WORK TASK -
If a record holds a picture, drop the picture and return the rest of the record word for word.

Dataset entries:
- Opening Delimiter -

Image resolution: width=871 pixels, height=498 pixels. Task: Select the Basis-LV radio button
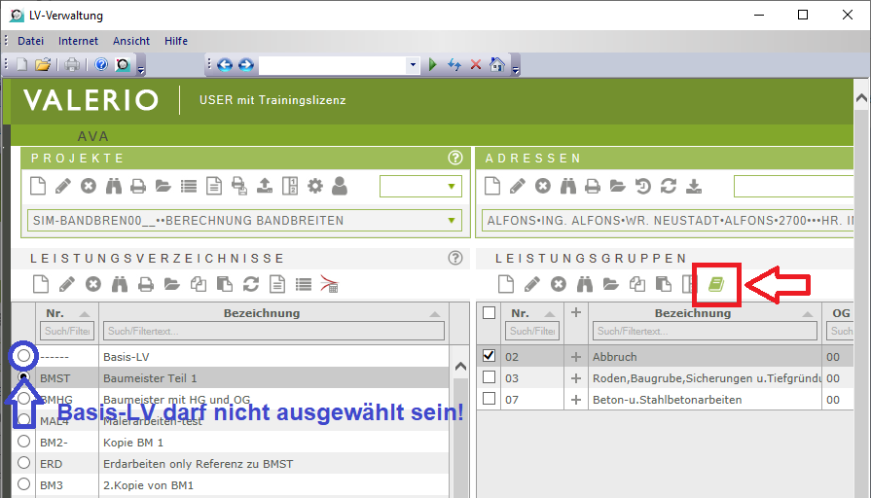click(24, 356)
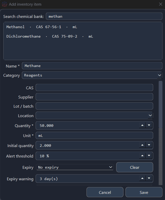Open the Expiry date dropdown
165x200 pixels.
click(75, 167)
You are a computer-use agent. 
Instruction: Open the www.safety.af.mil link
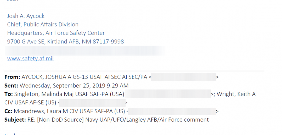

- Closing Delimiter -

TASK RESULT -
Image resolution: width=871 pixels, height=498 pixels. Task: Select the Basis-LV radio button
click(24, 356)
Open the Expiry date dropdown
165x200 pixels.
click(75, 167)
You are a computer-use agent. 
Instruction: Open the www.safety.af.mil link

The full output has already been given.